In any event, assuming that we understand DOH correctly, in the most recent week’s table, calculating case rates gives the following, and keep in mind that this is not by age group, this is across all cases.  So November 14 is the most recent week of data, the case hospitalization rate fro the vaxed is 3.1%, for the unvaxed is 6%.  The case death rate is .54% for the vaxed, .84% for the unvaxed.  But now let’s go back a few weeks, where the data may be more complete.  For the week of October 17, the vaxed hosp rate is 4.1%, while that for the unvaxed is 5.8%.  The vaxed death rate is 1.2% versus 1.04% for the unvaxed.  Keep in mind the age structure issue, but also that we don’t know the relative number of undetected infections in each group.  Vaxed people could have more undetected infections.  And we don’t know the overlap of prior infection and vaccination status, which likely also is different between groups.

Dave is working further on this, so more to come.

Join the discussion 3 Comments

  • joe Kosanda says:

    FWIW – I am trying to update my schedule of deaths by age group for the various states. I spent one hour and 15 minutes to only get death by age group for three states. It may be on the CDC website (or the state DOH) websites, but it is extremely difficult to find – almost like they dont want to publish that data.
    Am I overlooking and easy place to find that data.
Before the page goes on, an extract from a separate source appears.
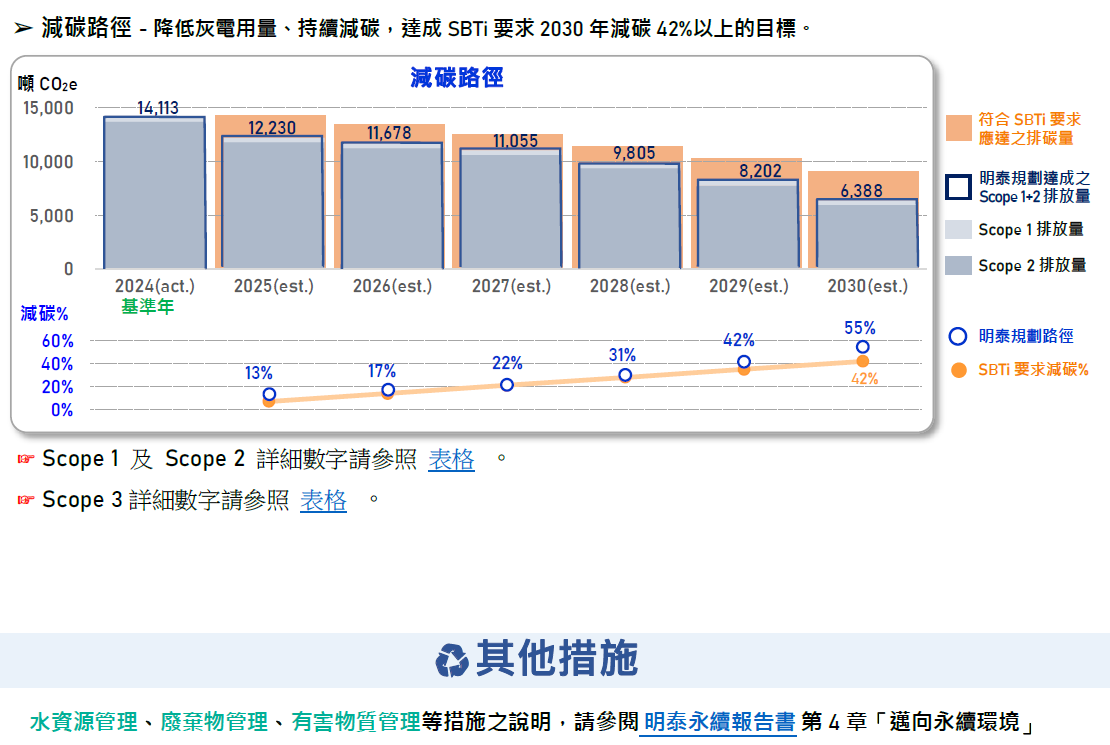Select the blue outlined square legend for Scope 1+2 排放量

coord(959,187)
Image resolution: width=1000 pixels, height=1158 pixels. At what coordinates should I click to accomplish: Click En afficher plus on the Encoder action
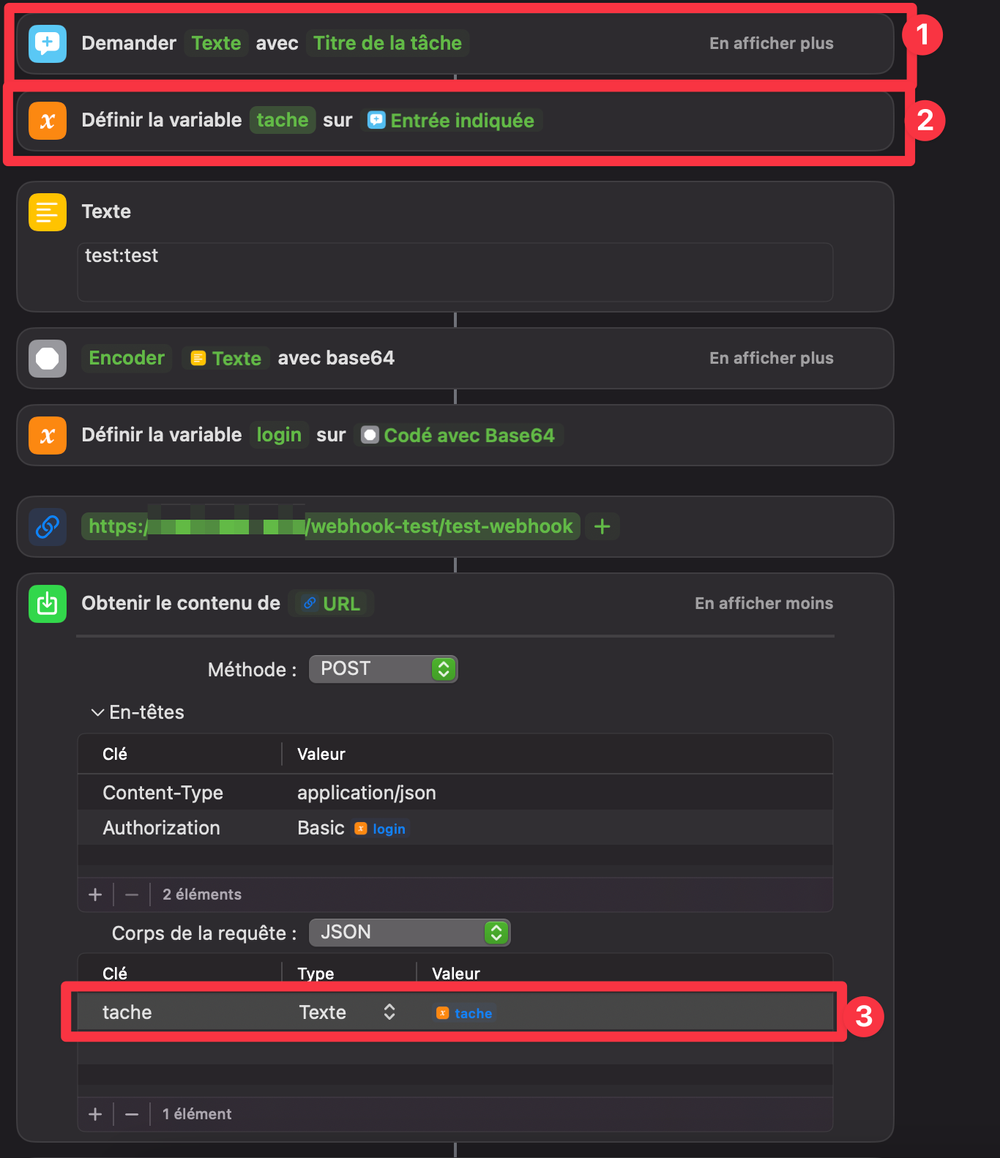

    The age 65+ group – deaths per 100k
    texas 1277
    Minn – 1296
    Florida – 1164

    I will update once I figure out how to extract covid deaths by age.

    • Kevin Roche says:

      let me ask Dave, I can’t remember if the CDC death sheets have it by age group, I thought they did–there is a whole data set of state information.

  • joe Kosanda says:

    The Washington post and NBC published article (Wednesday ?) that claimed that there have been 800 new daily hospitalizations for children each of the several days over the last week.

    Simply not credible based on average of 15-30 daily hospital adminssions since March 2021.

    Are the MSM capable of doing any basic due diligence – looking at basic source data.